The chapter will first discuss and refine the concept of the household, paying particular attention to the
influence of household function and process rather than simply size and structure on reproductive
decision-making. Following a discussion of the sociocultural and economic context of reproduction,
the impact of intrahousehold relations on women's status, defined as women's power, prestige and
access to, and control, over resources, is assessed. Both 'between' and 'within' gender relations are
described in terms of their implications for women's status. In particular, it is argued that betweengender inequality is distinguished by differential control over material resources, while within-gender
disparities are characterized by unequal access to, and control over, non-material resources. Turning to
social and economic relations beyond the household, it is argued that women's access to extrahousehold
networks both contributes to, and is a consequence of, their status within the domestic domain and the
wider environment. This, together with their intrahousehold status determines their reproductive
performance and priorities. Drawing on Oppong's seven roles of women, the paper concludes by
developing a framework for the analysis of forces within and beyond the household and over the
lifecycle which determine women's reproductive strategies. By emphasizing the multiple and changing
nature of women's roles and their impact on, and contribution to, women's status, this framework
accommodates the dynamic and adaptive nature of reproductive decisions both over time and across
women's multiple domains of activity and influence. The implications of this framework for population
policy and programs are then discussed.

────────

● **To be done**:
**A.** In the chapter outline on household relations and women's reproductive strategies, why does the proposed framework accommodate the dynamic and adaptive nature of reproductive decisions? Answer in one to three sentences.
**B.** According to the chapter outline, whose work does the paper draw on to build its concluding framework?
**C.** Please write the next part of the chapter outline on household relations and women's reproductive strategies, picking up right after its final sentence.

● **Listed entries**:
────────

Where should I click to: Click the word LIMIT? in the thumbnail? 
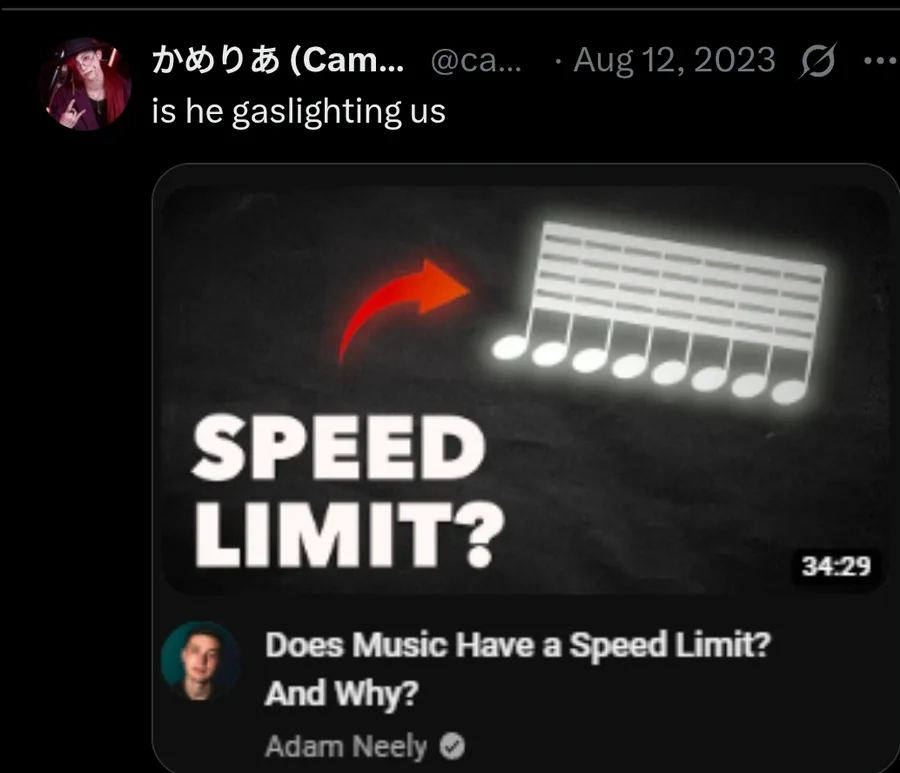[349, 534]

────────

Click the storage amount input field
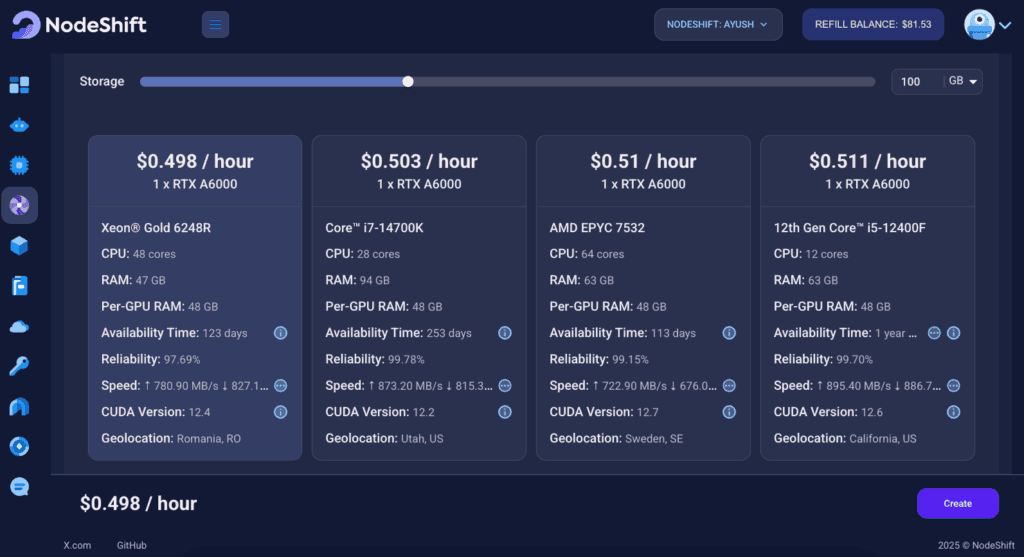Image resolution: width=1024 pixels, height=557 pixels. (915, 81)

────────

● **Written answers**:
**A.** The framework emphasizes the multiple and changing nature of women's roles, along with how those roles affect and contribute to women's status. This lets it capture reproductive decisions as they shift over time and across the many domains in which women act and hold influence.

**B.** It draws on Oppong's seven roles of women.

**C.**
•1

II Definition of household

Demographers using survey or census data usually focus on household definitions which center on the
provision of food from a common granary, the use of a common hearth or cooking pot, or the
enumeration of all members who look to the same person as their household head (UN 1980).
Emerging from these snapshot surveys is the view that households are clearly bounded and
unchanging, and organized in terms of a gender based hierarchical structure. Little information is
solicited about the social relationships of those defined as belonging to the same household, nor about
the external networks of individuals on whom they rely, or alternatively, whom they support.
Anthropologists, on the other hand, prefer the term "domestic domain" which not only relates to the
preparation of food, but also to processes such as the socialization of children, the transference of
property, and the maintenance and reproduction of household values and influence (Bender 1976,
Goody 1976).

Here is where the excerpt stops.